Tu has opened for W. Kamau Bell, Judah Friedlander, Hari Kondabolu, and Aparna Nancherla; and appeared on Take My Wife and Funny How? Having performed at numerous festivals (including Clusterfest, Riot L.A. Comedy Festival, and Outside Lands Music Festival), Tu says, “My favorite venue is a packed comedy club or a popular independent comedy show run by comedians. But the weirdest place was probably in a living room for a woman’s birthday party — which only consisted of her and two of her friends!”
“Being a queer woman of color impacts my stand-up in every way that I can think of,” says Bigelow, who previously appeared on Last Comic Standing, Laughing Matters, Hot Gay Comics, Fierce Funny Women, and Wanda Sykes Presents Herlarious. “Identity is such a big part of being a comic.… who I am, doing what I do says something. In other, more practical ways, it gives me material — I mean, come on, Black lesbians camping?” Bigelow says, referencing a venue she once performed at. “What’s not to love about being in the woods with a bunch of lezzes?”

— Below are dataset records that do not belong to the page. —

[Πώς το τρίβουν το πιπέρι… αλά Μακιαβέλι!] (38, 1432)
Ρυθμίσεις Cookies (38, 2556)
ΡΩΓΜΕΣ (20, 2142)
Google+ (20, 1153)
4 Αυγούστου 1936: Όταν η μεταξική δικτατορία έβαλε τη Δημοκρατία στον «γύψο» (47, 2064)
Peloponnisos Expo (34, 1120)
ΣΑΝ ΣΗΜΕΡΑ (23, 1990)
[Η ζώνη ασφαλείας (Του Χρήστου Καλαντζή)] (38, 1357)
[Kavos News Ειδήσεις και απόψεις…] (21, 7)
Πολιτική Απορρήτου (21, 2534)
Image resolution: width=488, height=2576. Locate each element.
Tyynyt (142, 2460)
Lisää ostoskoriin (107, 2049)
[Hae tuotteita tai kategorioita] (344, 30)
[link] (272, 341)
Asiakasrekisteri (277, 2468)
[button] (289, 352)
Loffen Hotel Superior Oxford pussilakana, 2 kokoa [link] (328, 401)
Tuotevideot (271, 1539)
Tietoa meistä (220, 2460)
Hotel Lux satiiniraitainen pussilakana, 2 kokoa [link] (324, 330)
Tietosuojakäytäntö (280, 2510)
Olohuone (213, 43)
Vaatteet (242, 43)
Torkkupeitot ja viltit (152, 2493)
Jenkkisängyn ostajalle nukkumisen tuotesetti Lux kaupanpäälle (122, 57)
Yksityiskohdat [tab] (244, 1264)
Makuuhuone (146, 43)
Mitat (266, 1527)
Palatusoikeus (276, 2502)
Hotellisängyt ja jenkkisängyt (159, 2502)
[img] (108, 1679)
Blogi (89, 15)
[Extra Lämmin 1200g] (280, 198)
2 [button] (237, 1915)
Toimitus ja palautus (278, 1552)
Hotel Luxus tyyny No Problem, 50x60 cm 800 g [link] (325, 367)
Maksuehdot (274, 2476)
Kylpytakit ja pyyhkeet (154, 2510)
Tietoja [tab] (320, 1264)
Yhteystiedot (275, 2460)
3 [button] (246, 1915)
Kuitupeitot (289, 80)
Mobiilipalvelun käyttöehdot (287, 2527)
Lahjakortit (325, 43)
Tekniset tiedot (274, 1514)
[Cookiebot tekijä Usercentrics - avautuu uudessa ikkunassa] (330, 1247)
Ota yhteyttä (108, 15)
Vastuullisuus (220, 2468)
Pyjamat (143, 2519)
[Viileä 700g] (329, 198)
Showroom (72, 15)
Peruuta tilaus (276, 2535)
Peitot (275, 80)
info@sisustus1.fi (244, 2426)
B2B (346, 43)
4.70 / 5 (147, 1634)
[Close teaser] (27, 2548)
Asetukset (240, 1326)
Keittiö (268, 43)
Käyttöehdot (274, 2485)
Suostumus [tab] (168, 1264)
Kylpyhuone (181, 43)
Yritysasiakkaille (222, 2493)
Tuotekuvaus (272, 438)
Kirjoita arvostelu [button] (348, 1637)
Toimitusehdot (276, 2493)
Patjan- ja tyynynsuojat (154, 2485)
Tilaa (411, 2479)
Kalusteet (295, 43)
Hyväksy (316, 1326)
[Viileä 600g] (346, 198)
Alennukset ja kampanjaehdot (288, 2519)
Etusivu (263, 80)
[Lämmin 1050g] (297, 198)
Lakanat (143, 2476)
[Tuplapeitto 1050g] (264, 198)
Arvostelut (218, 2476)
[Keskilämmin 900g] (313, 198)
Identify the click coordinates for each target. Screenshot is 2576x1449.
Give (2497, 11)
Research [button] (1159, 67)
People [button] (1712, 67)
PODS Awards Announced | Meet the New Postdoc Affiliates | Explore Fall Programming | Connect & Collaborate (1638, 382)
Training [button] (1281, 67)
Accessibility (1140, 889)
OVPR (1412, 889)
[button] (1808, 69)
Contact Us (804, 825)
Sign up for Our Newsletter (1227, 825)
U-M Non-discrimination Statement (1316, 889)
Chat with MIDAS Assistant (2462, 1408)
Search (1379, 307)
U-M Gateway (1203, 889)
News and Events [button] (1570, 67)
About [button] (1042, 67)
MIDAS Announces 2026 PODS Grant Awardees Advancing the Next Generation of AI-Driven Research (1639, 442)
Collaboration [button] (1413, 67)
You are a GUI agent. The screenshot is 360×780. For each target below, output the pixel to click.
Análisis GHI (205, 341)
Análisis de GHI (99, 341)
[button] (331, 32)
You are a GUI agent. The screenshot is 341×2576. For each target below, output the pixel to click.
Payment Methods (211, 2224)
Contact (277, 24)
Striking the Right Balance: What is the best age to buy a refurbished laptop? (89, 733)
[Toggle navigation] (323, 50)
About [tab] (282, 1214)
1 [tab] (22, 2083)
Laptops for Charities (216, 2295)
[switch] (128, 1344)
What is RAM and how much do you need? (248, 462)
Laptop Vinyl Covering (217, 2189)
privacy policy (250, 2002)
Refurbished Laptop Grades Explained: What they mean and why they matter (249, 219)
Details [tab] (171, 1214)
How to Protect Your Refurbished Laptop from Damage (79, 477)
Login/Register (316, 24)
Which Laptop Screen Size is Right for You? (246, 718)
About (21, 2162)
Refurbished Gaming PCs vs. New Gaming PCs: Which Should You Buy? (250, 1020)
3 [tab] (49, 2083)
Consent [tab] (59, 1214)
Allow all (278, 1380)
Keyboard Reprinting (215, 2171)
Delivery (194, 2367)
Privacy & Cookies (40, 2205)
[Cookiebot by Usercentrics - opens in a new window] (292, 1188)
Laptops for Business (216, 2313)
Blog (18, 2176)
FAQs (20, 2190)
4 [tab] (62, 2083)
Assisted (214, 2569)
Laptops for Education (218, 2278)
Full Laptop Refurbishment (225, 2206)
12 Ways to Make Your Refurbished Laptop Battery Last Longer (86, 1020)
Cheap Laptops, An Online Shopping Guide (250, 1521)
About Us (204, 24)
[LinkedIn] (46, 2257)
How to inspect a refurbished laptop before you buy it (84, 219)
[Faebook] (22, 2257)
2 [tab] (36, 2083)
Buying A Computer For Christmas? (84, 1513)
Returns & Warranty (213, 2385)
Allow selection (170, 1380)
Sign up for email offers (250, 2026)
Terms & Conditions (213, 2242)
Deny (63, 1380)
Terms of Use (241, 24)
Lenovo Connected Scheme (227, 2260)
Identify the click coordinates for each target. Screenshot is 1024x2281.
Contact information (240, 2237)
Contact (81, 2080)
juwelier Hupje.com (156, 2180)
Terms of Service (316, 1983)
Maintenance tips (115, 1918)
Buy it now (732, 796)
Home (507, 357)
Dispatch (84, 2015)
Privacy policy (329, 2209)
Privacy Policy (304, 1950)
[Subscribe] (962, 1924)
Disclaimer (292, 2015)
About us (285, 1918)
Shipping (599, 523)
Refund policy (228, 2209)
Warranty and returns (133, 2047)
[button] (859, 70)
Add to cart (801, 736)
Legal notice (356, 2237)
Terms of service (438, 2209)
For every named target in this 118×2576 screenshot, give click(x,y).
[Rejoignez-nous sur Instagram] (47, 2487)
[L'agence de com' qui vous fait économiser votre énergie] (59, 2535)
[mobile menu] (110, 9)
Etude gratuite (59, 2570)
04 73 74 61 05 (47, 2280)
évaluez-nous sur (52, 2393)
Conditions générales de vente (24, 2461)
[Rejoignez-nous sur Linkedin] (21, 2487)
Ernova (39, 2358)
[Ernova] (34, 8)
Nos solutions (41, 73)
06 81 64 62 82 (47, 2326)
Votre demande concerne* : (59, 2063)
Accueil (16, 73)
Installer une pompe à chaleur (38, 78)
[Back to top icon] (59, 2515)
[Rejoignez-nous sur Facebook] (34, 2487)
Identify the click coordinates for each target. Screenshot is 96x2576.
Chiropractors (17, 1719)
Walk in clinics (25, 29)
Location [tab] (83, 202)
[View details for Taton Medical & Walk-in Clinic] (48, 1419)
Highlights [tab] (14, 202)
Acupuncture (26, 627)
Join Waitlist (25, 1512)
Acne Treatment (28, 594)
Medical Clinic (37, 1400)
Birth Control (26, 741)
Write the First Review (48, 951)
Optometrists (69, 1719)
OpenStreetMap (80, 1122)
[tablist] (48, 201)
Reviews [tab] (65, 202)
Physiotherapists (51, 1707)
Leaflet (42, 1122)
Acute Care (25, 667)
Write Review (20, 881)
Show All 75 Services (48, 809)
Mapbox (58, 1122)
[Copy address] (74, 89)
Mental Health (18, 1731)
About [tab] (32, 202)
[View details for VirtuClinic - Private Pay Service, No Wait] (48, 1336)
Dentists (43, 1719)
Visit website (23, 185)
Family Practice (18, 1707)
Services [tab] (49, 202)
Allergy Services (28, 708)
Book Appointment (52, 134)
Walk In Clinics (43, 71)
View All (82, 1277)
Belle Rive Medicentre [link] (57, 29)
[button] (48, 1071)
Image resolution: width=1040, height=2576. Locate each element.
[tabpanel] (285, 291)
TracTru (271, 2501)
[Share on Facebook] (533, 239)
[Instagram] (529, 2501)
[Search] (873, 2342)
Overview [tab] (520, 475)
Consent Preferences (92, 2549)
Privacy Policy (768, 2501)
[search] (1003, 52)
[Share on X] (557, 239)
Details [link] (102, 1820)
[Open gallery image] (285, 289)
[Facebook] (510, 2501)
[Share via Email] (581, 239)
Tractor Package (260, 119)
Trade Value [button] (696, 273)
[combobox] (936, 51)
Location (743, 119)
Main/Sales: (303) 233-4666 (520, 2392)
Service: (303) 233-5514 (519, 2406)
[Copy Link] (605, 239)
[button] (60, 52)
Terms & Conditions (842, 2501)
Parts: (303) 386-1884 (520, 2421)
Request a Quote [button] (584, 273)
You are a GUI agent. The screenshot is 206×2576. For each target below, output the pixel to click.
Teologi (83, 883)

Then again, she adds, “What’s not to love about being on a cruise with 3,000 gay men and my mother?” Bigelow says her favorite venue is “wherever I’m going next,” but “the weirdest is this one time I did a small, very tiny synagogue of a vice-principal of a school where I worked. It was out in the Rockaways on like a Tuesday and everyone was over 55 and most of them had on tracksuits. I remember sitting in the back before I went on thinking, What have you gotten yourself into? And, of course, we had the absolute best time and I got a lot of hugs when I left — all consensual.”
The author of The Persuasive Pundit blog and a piece in the anthology Here Comes the Brides! Reflections on Lesbian Love and Marriage, Bigelow says “In essays or in my memoir writing, I think I’m probably — for lack of a better word — mushier” than onstage. But in both venues, she says, “I’m usually trying to figure something out, [to] make sense of something.”
Jordan Pease (above) got his start as one of the youngest paid regulars at the Laugh Factory. He went on to star in the VH1 comedy Walk of Shame Shuttle and write jokes for NBC/Universal. Pease now hosts I Can Make That and produces One of Everything and Chef Walk & Talk for the YouTubeTV channel Tastemade.
A blogger with HuffPost, Pease says, “Writing is my true passion. As much as I love performing and doing stand-up, creating stories with characters that break boundaries using humor is what I love most. Not to sound like a clichéd piece of garbage — or Taylor Swift — but my stand-up is very much a page of my pleasure notebook.... My jokes are inspired by my own mishaps and absurd personal experiences, timed to be said aloud onstage.”
Pease performs at comedy clubs and festivals worldwide, and says, “There’s something about performing and crushing in a square-red state that gives you the highest of adrenaline rushes. I think it’s because you walk onstage thinking, This audience is going to judge the absolute shit out of me just because I like the taste of butthole – and then 20 minutes later they’re falling in love with you. I love performing in Boise, Idaho, for that reason — and obviously for the cheap food, hotels, and beer. It’s like the entire city is on an everything-must-go sale!”
A season regular on AwestruckTV’s A-hole Parents alongside Jason Biggs, Pease says “of course” being queer impacts his comedy. “It fuels me like gasoline — or in my case, Tito’s and soda. Believe it or not, if I see my name on a set list full of straight white male comics, it lights a fire under my ass to kill harder, write bolder, and take more chances onstage. I love being the variable – but being a variable comes with this risk of performing for an audience that might not understand your sense of humor or lifestyle. But that’s the thrilling part. Saying ‘Fuck ‘em!’ and getting onstage anyway because you represent a community of people that’s worth fighting for.”